--- START ---
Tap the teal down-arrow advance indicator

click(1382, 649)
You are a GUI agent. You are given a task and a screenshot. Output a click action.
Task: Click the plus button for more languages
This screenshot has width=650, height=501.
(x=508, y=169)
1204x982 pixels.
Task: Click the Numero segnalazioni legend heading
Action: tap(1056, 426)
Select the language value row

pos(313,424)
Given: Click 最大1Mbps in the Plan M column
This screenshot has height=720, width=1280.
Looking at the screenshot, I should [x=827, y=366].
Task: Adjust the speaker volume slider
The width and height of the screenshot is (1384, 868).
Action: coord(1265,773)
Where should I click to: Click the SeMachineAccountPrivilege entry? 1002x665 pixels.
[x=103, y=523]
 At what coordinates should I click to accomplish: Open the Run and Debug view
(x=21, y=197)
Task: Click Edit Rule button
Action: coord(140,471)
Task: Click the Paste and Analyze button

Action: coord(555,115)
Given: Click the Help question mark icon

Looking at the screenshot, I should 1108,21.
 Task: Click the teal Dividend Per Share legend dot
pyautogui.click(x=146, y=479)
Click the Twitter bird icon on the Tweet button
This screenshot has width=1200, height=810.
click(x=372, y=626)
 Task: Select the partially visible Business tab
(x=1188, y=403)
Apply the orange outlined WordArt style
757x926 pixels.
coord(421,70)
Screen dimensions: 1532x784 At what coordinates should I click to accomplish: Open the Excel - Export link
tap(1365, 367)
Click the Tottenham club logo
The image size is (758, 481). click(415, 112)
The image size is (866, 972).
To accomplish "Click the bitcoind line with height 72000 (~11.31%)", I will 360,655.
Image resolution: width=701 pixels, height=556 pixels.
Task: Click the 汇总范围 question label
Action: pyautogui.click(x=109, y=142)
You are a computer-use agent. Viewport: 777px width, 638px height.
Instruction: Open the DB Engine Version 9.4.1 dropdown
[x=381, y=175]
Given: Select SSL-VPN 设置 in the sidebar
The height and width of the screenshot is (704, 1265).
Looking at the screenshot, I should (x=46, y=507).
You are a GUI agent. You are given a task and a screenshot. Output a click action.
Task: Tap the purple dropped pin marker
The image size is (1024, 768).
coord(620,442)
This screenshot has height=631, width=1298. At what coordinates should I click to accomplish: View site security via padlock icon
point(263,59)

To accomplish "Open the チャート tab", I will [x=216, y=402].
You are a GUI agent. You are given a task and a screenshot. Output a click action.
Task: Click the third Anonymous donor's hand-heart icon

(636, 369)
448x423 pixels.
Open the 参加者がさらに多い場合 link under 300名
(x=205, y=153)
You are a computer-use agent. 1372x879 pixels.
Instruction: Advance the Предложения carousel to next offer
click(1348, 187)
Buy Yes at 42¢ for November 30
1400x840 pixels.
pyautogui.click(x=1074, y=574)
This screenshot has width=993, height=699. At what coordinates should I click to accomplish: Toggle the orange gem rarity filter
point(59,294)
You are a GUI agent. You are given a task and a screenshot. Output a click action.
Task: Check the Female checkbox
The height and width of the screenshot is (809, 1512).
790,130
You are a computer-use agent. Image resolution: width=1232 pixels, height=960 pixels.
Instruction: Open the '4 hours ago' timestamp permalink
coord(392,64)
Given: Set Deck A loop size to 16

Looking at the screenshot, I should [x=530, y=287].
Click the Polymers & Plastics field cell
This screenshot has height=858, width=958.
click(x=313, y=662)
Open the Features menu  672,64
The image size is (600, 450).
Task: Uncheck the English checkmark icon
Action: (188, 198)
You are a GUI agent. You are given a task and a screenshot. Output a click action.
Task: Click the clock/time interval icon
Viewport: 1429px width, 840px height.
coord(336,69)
--- END ---
**Work to be completed:** Go through the entries and repeat each one exactly.

**Response:**
Tap the teal down-arrow advance indicator

click(1382, 649)
You are a GUI agent. You are given a task and a screenshot. Output a click action.
Task: Click the plus button for more languages
This screenshot has width=650, height=501.
(x=508, y=169)
1204x982 pixels.
Task: Click the Numero segnalazioni legend heading
Action: tap(1056, 426)
Select the language value row

pos(313,424)
Given: Click 最大1Mbps in the Plan M column
This screenshot has height=720, width=1280.
Looking at the screenshot, I should [x=827, y=366].
Task: Adjust the speaker volume slider
The width and height of the screenshot is (1384, 868).
Action: coord(1265,773)
Where should I click to: Click the SeMachineAccountPrivilege entry? 1002x665 pixels.
[x=103, y=523]
 At what coordinates should I click to accomplish: Open the Run and Debug view
(x=21, y=197)
Task: Click Edit Rule button
Action: coord(140,471)
Task: Click the Paste and Analyze button

Action: coord(555,115)
Given: Click the Help question mark icon

Looking at the screenshot, I should 1108,21.
 Task: Click the teal Dividend Per Share legend dot
pyautogui.click(x=146, y=479)
Click the Twitter bird icon on the Tweet button
This screenshot has width=1200, height=810.
click(x=372, y=626)
 Task: Select the partially visible Business tab
(x=1188, y=403)
Apply the orange outlined WordArt style
757x926 pixels.
coord(421,70)
Screen dimensions: 1532x784 At what coordinates should I click to accomplish: Open the Excel - Export link
tap(1365, 367)
Click the Tottenham club logo
The image size is (758, 481). click(415, 112)
The image size is (866, 972).
To accomplish "Click the bitcoind line with height 72000 (~11.31%)", I will 360,655.
Image resolution: width=701 pixels, height=556 pixels.
Task: Click the 汇总范围 question label
Action: pyautogui.click(x=109, y=142)
You are a computer-use agent. Viewport: 777px width, 638px height.
Instruction: Open the DB Engine Version 9.4.1 dropdown
[x=381, y=175]
Given: Select SSL-VPN 设置 in the sidebar
The height and width of the screenshot is (704, 1265).
Looking at the screenshot, I should (x=46, y=507).
You are a GUI agent. You are given a task and a screenshot. Output a click action.
Task: Tap the purple dropped pin marker
The image size is (1024, 768).
coord(620,442)
This screenshot has height=631, width=1298. At what coordinates should I click to accomplish: View site security via padlock icon
point(263,59)

To accomplish "Open the チャート tab", I will [x=216, y=402].
You are a GUI agent. You are given a task and a screenshot. Output a click action.
Task: Click the third Anonymous donor's hand-heart icon

(636, 369)
448x423 pixels.
Open the 参加者がさらに多い場合 link under 300名
(x=205, y=153)
You are a computer-use agent. 1372x879 pixels.
Instruction: Advance the Предложения carousel to next offer
click(1348, 187)
Buy Yes at 42¢ for November 30
1400x840 pixels.
pyautogui.click(x=1074, y=574)
This screenshot has width=993, height=699. At what coordinates should I click to accomplish: Toggle the orange gem rarity filter
point(59,294)
You are a GUI agent. You are given a task and a screenshot. Output a click action.
Task: Check the Female checkbox
The height and width of the screenshot is (809, 1512).
790,130
You are a computer-use agent. Image resolution: width=1232 pixels, height=960 pixels.
Instruction: Open the '4 hours ago' timestamp permalink
coord(392,64)
Given: Set Deck A loop size to 16

Looking at the screenshot, I should [x=530, y=287].
Click the Polymers & Plastics field cell
This screenshot has height=858, width=958.
click(x=313, y=662)
Open the Features menu  672,64
The image size is (600, 450).
Task: Uncheck the English checkmark icon
Action: (188, 198)
You are a GUI agent. You are given a task and a screenshot. Output a click action.
Task: Click the clock/time interval icon
Viewport: 1429px width, 840px height.
coord(336,69)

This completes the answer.